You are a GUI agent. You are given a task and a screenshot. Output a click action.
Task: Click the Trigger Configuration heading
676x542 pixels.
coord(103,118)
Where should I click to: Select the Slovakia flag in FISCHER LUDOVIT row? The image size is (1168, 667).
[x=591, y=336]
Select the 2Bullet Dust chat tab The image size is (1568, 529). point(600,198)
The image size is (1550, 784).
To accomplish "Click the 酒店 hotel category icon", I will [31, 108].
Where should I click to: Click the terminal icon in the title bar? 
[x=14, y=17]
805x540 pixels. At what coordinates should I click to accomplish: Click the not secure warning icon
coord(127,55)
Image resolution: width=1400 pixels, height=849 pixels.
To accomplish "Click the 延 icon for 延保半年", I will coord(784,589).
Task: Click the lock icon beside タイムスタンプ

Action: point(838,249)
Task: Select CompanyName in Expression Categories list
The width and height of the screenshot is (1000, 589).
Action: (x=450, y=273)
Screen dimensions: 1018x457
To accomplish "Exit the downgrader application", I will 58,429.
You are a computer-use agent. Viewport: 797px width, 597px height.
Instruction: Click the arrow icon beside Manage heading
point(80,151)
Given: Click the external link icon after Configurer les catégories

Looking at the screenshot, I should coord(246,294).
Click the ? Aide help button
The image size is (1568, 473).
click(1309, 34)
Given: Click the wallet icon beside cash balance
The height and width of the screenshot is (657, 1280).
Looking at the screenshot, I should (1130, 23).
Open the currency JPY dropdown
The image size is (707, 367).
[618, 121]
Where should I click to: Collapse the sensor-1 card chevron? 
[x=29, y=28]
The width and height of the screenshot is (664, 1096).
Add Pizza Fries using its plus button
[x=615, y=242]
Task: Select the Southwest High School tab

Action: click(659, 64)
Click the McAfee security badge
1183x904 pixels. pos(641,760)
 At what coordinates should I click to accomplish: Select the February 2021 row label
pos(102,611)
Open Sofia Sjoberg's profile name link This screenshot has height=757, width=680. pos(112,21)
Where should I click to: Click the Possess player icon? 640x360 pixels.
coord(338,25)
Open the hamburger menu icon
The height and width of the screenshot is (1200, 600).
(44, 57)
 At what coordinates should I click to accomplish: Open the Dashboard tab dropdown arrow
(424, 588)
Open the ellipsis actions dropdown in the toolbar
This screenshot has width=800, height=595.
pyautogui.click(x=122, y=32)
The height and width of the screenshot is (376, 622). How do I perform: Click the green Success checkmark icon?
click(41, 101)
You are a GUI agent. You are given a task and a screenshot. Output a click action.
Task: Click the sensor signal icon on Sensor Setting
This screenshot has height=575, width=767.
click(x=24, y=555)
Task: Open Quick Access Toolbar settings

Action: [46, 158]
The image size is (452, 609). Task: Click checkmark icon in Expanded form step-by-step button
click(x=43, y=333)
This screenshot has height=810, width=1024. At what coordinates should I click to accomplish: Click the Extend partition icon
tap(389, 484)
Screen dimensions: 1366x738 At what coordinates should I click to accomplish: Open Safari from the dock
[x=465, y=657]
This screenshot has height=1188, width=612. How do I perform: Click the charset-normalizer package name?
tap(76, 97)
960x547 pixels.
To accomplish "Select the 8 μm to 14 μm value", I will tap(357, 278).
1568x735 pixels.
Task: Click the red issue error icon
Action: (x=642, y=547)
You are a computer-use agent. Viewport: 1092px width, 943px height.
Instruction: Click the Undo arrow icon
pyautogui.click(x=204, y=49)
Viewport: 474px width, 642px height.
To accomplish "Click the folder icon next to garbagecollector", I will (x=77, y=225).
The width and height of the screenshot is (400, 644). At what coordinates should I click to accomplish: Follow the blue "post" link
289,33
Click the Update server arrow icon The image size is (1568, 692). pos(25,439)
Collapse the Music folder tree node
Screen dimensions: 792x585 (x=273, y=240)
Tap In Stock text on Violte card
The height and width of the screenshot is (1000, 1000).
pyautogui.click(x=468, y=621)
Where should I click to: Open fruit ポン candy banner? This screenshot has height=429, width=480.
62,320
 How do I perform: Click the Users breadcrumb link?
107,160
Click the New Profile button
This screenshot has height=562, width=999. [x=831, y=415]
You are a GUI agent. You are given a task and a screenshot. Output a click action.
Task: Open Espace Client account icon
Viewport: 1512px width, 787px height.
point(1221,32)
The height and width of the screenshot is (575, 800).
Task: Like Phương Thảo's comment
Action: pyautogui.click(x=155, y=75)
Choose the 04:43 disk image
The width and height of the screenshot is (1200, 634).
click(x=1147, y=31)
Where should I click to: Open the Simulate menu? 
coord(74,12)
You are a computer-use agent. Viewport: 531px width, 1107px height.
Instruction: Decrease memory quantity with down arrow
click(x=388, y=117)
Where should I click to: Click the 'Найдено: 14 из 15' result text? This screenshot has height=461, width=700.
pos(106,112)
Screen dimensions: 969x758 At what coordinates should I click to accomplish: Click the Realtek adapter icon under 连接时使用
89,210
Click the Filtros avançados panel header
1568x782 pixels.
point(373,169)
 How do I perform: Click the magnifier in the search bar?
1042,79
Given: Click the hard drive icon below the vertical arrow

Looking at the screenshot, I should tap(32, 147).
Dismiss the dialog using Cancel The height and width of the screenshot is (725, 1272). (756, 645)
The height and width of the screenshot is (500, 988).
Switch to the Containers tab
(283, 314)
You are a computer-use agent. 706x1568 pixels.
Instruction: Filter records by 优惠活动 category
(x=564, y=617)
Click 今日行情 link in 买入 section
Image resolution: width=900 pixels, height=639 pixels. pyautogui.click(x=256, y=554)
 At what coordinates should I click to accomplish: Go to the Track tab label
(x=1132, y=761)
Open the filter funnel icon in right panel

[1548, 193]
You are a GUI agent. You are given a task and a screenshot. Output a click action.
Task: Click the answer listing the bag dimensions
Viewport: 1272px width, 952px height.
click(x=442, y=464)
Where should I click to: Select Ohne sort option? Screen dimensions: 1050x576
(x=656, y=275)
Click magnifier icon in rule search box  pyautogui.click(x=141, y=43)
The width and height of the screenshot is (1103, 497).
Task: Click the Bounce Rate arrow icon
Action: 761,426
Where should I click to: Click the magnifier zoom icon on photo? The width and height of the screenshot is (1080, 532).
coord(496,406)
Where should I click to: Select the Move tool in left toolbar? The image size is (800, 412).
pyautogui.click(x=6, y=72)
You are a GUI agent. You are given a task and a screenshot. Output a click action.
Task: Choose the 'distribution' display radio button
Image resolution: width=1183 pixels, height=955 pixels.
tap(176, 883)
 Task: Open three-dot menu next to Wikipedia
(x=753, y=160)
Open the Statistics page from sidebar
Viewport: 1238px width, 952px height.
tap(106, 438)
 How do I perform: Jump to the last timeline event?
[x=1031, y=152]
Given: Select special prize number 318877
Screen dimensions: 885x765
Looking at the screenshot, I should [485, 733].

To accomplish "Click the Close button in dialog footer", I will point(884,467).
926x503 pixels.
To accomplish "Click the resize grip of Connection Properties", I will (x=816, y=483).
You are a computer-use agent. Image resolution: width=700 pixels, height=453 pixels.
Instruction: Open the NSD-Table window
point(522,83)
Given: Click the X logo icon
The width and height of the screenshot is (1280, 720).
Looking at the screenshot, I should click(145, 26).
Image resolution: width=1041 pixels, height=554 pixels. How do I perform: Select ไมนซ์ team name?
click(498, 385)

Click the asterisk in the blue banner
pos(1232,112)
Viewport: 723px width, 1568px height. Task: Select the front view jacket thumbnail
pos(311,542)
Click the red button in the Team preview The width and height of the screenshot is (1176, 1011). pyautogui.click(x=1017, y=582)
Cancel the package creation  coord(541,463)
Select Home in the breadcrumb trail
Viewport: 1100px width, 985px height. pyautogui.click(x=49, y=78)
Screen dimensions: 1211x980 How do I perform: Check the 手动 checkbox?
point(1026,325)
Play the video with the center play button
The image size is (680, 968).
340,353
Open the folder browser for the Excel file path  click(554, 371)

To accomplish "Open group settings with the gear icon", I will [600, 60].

### Instructions to follow
Look above for the line that contains "The width and height of the screenshot is (1000, 589).". Starting there, transcribe every line exactly until you have copied the line that contains "The width and height of the screenshot is (664, 1096).".

### Written answer
The width and height of the screenshot is (1000, 589).
Action: (x=450, y=273)
Screen dimensions: 1018x457
To accomplish "Exit the downgrader application", I will 58,429.
You are a computer-use agent. Viewport: 797px width, 597px height.
Instruction: Click the arrow icon beside Manage heading
point(80,151)
Given: Click the external link icon after Configurer les catégories

Looking at the screenshot, I should coord(246,294).
Click the ? Aide help button
The image size is (1568, 473).
click(1309, 34)
Given: Click the wallet icon beside cash balance
The height and width of the screenshot is (657, 1280).
Looking at the screenshot, I should (1130, 23).
Open the currency JPY dropdown
The image size is (707, 367).
[618, 121]
Where should I click to: Collapse the sensor-1 card chevron? 
[x=29, y=28]
The width and height of the screenshot is (664, 1096).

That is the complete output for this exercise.